(Stored items)
┄┄┄┄┄┄┄┄┄┄

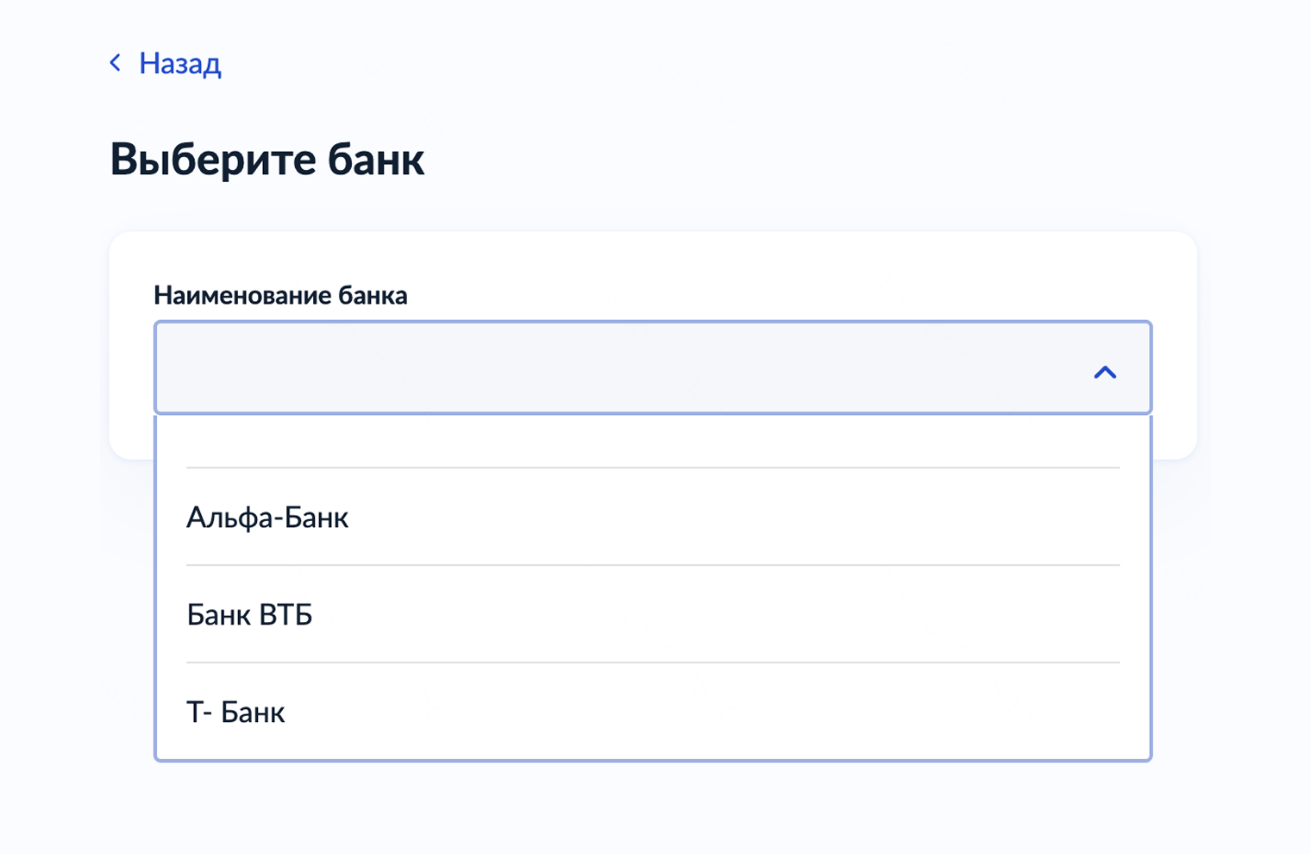Select Альфа-Банк from the bank list
The image size is (1311, 854).
(x=267, y=518)
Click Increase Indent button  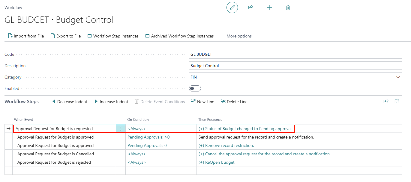[x=111, y=102]
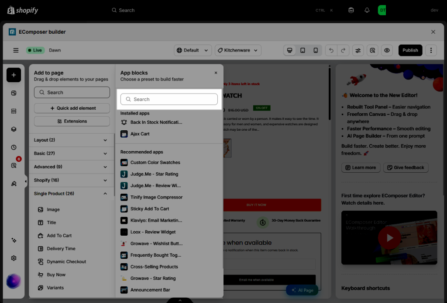This screenshot has width=447, height=303.
Task: Click the App blocks search field
Action: pos(169,99)
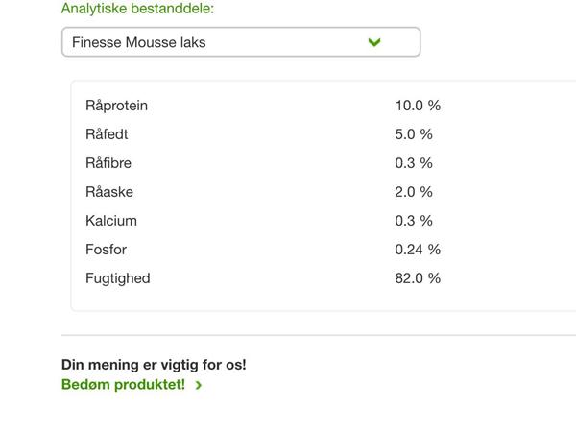Image resolution: width=576 pixels, height=432 pixels.
Task: Select the 0.24 % Fosfor value
Action: 418,250
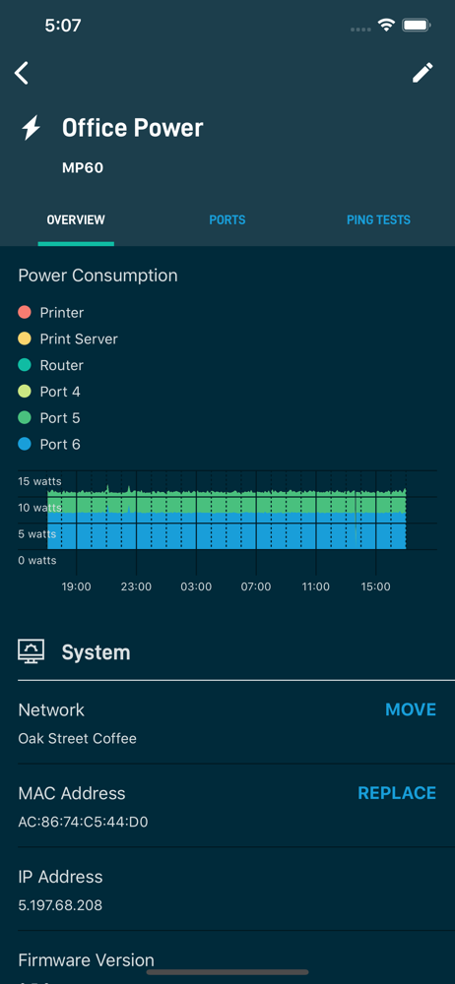Tap the MAC address value text

click(x=83, y=822)
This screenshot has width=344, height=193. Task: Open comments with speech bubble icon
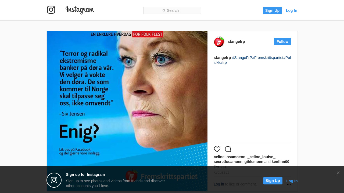tap(228, 149)
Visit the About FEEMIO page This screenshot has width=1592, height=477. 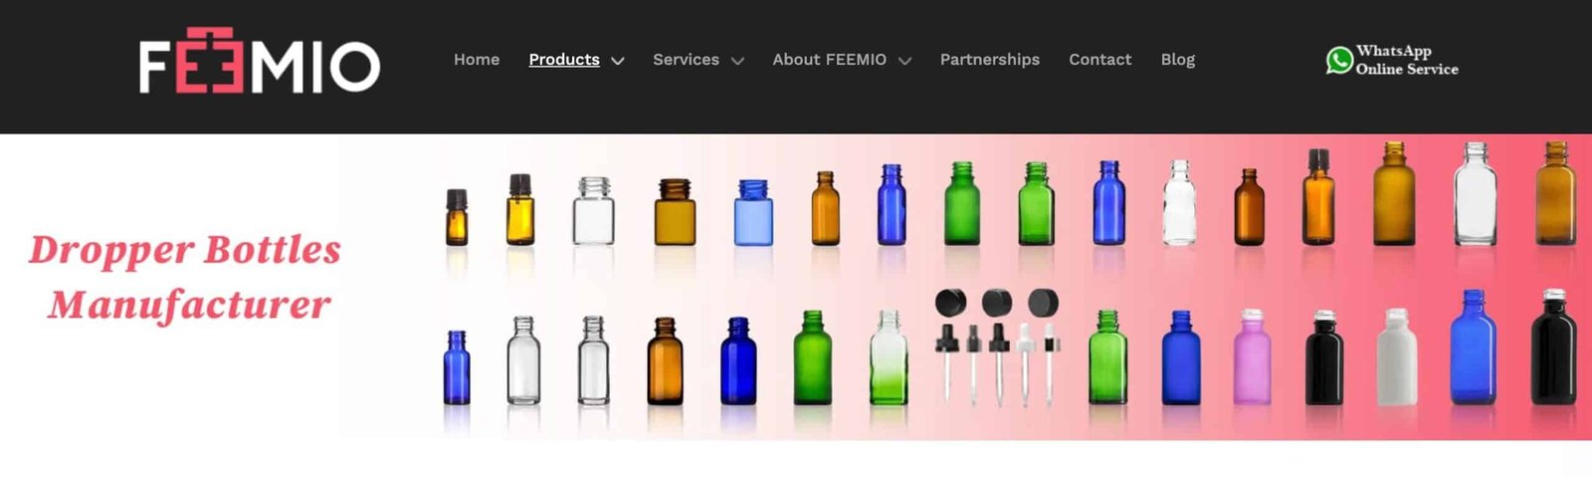click(829, 60)
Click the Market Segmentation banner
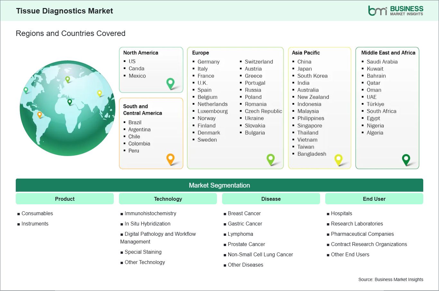The image size is (439, 291). point(219,185)
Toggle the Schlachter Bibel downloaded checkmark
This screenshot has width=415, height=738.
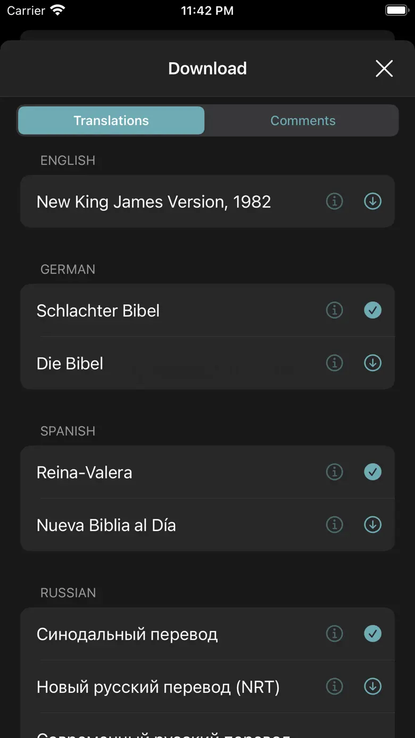point(372,310)
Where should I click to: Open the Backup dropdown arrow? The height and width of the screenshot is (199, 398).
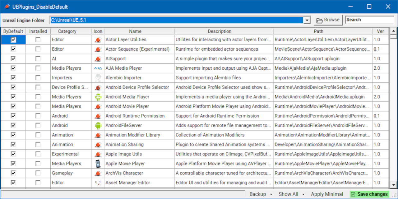[271, 195]
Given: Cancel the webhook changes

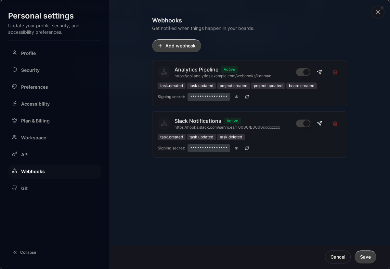Looking at the screenshot, I should [x=338, y=257].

┄┄┄┄┄┄┄┄┄┄

TASK ITEM — Word for word, restate the lines from the one containing "Click the Market Segmentation banner" through the end of the entries. Do not include pictures.

WRITTEN SOLUTION —
Click the Market Segmentation banner
The image size is (439, 291). point(219,185)
Toggle the Schlachter Bibel downloaded checkmark
This screenshot has width=415, height=738.
point(372,310)
Where should I click to: Open the Backup dropdown arrow? The height and width of the screenshot is (199, 398).
[271, 195]
Given: Cancel the webhook changes

Looking at the screenshot, I should [x=338, y=257].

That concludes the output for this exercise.